19/11/10

Sobre a via birmanesa da repressão dos trabalhadores ao serviço dos mesmos trabalhadores e de todo o povo

Porque é que Correia da Fonseca, com o beneplácito do Avante!, publica uma crónica — já aqui referida pelo João Tunes e cuja meditação poderá também servir para completar as sugestões do Zé Neves sobre o anti-liberalismo político dos defensores locais de um mercado livre forte globalmente garantido — menorizando a repressão social e política praticada pelo regime birmanês e sugerindo que, bem vistas as coisas, as restrições impostas aos cidadãos birmaneses em matéria de direitos e liberdades são benignas, tanto mais que visam sobretudo os agentes locais do "mercado livre" global?
Na realidade, a Birmânia é governada, desde 1962,, por uma ditadura militar particularmente sangrenta, que se tem distinguido pela promoção do trabalho escravo, pelas perseguições étnicas e pela feroz defesa dos privilégios de uma estreita camada política e economicamente dirigente. É o que explica, por exemplo, que, em 2006, a Organização Internacional do Trabalho (OIT) tenha anunciado que procuraria processar no Tribunal Internacional de Justiça os membros da junta militar de Myanmar por crimes contra a humanidade, devido à prática de trabalho forçado de seus cidadãos.

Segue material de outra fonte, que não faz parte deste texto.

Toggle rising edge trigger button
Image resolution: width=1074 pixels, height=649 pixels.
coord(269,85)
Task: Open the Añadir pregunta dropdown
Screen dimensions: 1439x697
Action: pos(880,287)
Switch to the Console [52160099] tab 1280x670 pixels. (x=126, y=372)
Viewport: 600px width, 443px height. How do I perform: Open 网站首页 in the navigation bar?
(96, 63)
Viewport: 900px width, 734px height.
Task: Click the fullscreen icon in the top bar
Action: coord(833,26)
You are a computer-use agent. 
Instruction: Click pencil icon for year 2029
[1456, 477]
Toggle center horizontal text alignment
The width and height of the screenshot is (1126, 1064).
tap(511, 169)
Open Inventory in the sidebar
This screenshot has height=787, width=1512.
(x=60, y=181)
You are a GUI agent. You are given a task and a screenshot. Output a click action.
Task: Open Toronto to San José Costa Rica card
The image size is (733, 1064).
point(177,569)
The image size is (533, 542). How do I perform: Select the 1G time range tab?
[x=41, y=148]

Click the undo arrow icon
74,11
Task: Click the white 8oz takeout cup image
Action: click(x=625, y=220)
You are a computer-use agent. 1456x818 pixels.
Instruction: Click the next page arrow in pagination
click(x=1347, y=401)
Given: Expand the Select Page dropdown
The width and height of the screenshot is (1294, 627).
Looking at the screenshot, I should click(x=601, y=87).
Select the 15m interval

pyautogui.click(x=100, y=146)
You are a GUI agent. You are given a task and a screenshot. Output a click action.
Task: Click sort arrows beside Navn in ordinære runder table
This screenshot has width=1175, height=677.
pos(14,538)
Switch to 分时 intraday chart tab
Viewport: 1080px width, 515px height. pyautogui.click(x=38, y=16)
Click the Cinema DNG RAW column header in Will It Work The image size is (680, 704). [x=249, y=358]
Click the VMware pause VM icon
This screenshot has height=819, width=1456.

É, portanto, bastante provável que a benevolência de Correia da Fonseca e do Avante! perante este regime se deva à ponderação das boas relações com a República Popular da China que o regime mantém, e procurou reforçar designadamente após a crise que, em 1990, abalou a ditadura (por ocasião, entre outras coisas, do triunfo eleitoral da oposição, prontamente anulado pelos militares). Como se sabe, a RPC, cujo regime se caracteriza também por uma repressão comparável dos direitos sociais e das liberdades políticas, é governada pela ditadura de um "partido-irmão" do PCP, que não esconde a simpatia com o regime chinês, considerando-o apostado na superação do capitalismo. O que faz com que a repressão dos trabalhadores e do conjunto da população birmanesa seja considerada por Correia da Fonseca e outros ideólogos do PCP como uma realidade qualitativamente diferente da repressão dos trabalhadores e do conjunto da população que teve lugar, por exemplo, no Chile de Pinochet. E daí que, com um recurso à dialéctica desconhecido da Dama de Ferro, adoptem perante um regime aliado do regime governado por um "partido-irmão", uma posição homóloga daquela que a baronesa Margaret Hilda Thatcher adoptou perante Pinochet, absolvendo-o do recurso aos métodos da ditadura, por meio do argumento que aqueles teriam sido afinal esforços de defesa da liberdade do mercado e de combate ao totalitarismo. A repressão dos trabalhadores e do conjunto da população exercida por uma ditadura solidária dos propósitos de "superação do capitalismo" do regime da RPC deve ser, pois, compreendida, senão como puramente "socialista", pelo menos como repressão dos trabalhadores ao serviço dos mesmos trabalhadores, bem como dos seus interesses históricos e dos de "todo o povo".